*** Opening MATERIALS PROVIDED ***
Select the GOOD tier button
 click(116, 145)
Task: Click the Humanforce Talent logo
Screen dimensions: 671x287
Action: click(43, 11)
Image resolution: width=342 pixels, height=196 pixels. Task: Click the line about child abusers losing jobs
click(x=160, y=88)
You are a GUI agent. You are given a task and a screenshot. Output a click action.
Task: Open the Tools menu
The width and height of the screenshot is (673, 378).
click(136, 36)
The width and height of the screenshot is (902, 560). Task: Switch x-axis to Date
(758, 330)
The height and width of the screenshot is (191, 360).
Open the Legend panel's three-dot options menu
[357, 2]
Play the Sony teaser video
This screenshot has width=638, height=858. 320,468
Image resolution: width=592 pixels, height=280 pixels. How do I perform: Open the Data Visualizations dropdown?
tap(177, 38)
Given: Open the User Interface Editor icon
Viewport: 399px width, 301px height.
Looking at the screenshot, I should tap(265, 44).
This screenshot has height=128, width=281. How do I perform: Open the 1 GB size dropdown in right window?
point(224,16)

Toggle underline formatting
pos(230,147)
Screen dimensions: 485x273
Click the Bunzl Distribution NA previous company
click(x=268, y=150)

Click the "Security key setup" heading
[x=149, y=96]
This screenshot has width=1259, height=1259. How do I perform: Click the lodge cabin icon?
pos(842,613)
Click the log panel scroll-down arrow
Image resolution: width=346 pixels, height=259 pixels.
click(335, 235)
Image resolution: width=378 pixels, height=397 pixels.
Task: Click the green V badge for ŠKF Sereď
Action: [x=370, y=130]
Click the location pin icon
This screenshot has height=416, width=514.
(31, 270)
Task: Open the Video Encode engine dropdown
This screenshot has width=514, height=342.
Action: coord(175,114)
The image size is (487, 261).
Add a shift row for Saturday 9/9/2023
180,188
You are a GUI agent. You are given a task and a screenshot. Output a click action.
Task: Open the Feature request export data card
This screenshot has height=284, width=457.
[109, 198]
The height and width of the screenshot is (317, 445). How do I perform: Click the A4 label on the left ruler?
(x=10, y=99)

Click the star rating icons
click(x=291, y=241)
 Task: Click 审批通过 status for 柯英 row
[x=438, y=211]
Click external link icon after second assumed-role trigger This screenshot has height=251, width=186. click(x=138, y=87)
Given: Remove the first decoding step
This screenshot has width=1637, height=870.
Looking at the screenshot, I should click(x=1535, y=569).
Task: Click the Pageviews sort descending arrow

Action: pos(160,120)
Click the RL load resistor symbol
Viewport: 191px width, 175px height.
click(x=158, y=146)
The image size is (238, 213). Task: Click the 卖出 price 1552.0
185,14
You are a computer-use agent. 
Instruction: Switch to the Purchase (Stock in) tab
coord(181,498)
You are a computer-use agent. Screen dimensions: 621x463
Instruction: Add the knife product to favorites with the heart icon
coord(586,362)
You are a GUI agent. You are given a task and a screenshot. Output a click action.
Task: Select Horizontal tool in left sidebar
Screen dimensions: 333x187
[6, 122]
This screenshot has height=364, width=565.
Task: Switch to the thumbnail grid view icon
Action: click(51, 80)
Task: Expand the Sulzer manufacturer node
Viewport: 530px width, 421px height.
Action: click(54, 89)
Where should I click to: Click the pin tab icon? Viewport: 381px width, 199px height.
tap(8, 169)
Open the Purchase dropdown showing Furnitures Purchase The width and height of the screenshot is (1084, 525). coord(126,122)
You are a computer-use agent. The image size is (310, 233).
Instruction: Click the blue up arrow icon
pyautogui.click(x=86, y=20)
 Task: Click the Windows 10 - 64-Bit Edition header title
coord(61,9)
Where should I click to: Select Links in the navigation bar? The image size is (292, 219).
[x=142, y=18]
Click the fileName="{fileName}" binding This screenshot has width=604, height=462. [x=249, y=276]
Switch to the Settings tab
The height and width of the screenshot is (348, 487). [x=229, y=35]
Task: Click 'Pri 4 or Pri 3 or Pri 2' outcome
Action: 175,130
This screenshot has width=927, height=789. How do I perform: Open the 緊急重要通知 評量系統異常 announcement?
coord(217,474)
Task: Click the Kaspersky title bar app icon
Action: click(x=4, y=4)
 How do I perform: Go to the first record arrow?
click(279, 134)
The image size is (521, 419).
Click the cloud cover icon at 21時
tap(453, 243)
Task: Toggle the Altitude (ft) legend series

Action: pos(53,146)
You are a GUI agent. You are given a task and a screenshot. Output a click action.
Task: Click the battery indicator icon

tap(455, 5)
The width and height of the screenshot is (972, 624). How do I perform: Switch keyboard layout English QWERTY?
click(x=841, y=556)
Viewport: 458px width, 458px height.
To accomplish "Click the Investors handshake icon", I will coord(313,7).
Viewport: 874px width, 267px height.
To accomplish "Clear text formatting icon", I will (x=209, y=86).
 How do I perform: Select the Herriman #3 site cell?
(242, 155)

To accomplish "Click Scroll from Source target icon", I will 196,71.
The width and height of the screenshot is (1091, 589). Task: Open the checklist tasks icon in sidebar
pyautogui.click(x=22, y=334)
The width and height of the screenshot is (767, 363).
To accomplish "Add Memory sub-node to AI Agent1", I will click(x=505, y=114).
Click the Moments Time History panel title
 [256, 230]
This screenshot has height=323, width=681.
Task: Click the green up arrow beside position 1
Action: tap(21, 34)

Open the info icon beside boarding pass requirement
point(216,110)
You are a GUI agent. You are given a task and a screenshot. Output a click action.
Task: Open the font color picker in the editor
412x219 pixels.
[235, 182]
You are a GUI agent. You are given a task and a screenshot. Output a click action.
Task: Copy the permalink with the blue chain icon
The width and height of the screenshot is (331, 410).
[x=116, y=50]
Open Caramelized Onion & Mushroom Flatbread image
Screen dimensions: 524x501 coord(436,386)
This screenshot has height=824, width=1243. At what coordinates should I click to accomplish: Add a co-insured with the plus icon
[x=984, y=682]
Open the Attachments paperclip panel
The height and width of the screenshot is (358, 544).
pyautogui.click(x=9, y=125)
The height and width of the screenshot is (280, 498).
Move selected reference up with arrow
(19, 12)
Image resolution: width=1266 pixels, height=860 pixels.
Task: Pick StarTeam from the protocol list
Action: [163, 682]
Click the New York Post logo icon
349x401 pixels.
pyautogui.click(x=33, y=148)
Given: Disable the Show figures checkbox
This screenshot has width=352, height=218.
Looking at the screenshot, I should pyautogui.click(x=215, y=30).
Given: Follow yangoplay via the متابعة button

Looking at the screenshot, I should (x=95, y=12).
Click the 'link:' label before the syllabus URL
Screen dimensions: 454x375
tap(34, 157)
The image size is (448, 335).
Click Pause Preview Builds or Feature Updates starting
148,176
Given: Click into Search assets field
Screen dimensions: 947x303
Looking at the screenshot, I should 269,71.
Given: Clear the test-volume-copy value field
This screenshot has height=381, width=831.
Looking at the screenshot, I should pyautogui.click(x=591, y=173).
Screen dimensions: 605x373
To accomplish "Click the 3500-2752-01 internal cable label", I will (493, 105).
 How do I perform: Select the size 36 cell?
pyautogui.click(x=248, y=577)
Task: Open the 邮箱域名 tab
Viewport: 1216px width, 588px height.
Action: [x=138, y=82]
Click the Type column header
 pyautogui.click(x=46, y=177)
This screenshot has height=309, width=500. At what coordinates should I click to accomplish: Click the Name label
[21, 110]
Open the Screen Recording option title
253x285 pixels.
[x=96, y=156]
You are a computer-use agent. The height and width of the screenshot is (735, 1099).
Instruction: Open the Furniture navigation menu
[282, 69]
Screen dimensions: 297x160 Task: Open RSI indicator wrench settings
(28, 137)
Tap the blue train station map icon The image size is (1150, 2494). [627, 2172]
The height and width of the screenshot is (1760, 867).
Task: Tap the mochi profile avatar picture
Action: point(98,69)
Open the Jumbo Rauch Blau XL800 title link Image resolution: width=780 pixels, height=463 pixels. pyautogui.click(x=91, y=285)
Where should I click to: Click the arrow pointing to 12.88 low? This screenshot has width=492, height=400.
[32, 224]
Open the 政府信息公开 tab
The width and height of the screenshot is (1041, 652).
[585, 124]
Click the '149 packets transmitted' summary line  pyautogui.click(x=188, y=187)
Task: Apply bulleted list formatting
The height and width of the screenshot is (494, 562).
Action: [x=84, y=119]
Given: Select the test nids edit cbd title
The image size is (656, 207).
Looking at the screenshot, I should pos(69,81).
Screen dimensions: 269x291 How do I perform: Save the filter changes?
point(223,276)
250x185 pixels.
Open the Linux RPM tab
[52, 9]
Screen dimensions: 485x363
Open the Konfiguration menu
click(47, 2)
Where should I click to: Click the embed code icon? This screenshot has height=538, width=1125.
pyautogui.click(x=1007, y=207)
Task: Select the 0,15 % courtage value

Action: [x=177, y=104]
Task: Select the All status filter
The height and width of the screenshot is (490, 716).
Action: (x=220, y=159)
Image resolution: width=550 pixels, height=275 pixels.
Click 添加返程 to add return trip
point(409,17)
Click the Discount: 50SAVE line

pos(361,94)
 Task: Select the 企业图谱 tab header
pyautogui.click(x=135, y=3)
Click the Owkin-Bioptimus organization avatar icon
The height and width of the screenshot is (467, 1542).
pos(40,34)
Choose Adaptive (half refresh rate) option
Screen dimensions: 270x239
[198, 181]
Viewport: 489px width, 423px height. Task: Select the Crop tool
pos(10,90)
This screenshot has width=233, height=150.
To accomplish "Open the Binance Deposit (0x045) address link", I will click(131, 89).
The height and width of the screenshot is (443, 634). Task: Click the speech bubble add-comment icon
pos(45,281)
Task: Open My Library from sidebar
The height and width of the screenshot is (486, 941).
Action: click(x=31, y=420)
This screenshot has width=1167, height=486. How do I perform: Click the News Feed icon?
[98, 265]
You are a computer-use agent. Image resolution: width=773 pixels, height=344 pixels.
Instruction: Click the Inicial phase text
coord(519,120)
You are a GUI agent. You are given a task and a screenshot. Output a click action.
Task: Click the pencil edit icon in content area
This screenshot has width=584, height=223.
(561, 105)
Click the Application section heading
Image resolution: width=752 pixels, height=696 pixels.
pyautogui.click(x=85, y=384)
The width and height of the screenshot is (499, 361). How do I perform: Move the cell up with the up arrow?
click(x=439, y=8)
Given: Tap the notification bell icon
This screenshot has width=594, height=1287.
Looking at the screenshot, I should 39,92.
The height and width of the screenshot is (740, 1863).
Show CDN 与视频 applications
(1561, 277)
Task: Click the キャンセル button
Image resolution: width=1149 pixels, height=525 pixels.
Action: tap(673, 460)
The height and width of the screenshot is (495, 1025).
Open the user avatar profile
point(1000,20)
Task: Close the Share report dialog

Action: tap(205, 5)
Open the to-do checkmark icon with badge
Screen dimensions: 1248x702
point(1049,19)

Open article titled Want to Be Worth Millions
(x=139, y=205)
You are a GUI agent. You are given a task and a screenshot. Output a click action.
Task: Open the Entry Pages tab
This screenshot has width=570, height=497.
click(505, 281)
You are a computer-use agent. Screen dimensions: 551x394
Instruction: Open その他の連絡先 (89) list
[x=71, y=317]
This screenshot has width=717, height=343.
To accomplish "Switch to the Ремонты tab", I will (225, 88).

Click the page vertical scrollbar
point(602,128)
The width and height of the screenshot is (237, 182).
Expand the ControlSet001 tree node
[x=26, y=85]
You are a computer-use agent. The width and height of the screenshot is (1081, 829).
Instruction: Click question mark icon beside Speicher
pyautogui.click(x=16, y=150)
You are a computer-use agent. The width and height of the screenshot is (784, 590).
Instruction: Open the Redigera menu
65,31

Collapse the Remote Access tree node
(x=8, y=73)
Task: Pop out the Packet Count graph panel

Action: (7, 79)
*** Closing MATERIALS PROVIDED ***
PROBLEM STATEMENT — Copy out only the lines above from the one with "Viewport: 489px width, 423px" to the one with "Task: Open My Library from sidebar", inclusive, exactly as they stand.

SOLUTION TO THIS TASK —
Viewport: 489px width, 423px height. Task: Select the Crop tool
pos(10,90)
This screenshot has width=233, height=150.
To accomplish "Open the Binance Deposit (0x045) address link", I will click(131, 89).
The height and width of the screenshot is (443, 634). Task: Click the speech bubble add-comment icon
pos(45,281)
Task: Open My Library from sidebar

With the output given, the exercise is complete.